───── Quoted passage
Questions: Differentiate the function. g(x)=1/(sqrt(x))+sqrt[5](x) g'(x)=

Transcript text: Differentiate the function. \[ \begin{array}{r} g(x)=\frac{1}{\sqrt{x}}+\sqrt[5]{x} \\ g^{\prime}(x)=\square \end{array} \]

Solution

Solution Steps

To differentiate the function \( g(x) = \frac{1}{\sqrt{x}} + \sqrt[5]{x} \), we will apply the rules of differentiation. The first term can be rewritten as \( x^{-1/2} \) and the second term as \( x^{1/5} \). We will use the power rule for differentiation, which states that the derivative of \( x^n \) is \( n \cdot x^{n-1} \).
──────────
◆ Objective
In the differentiation solution above, list every power of x that is written with an exponent.
───── Source material
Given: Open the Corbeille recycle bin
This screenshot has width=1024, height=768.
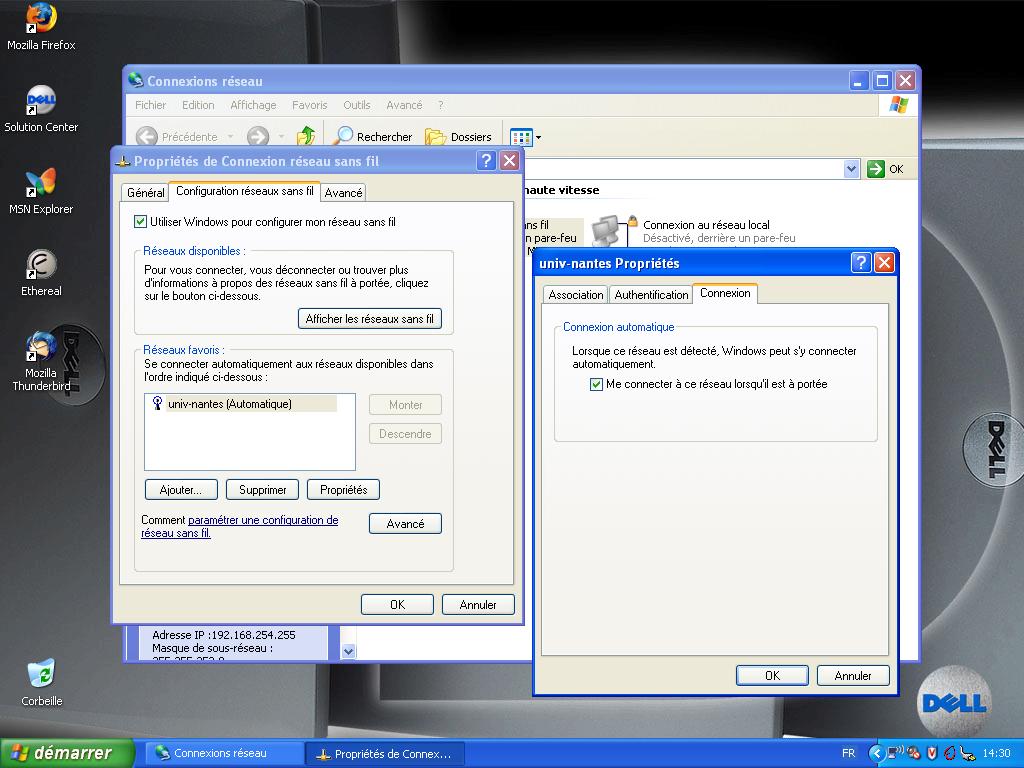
──────────
◆ Final result
x^(-1/2), x^(1/5), x^n, x^(n-1)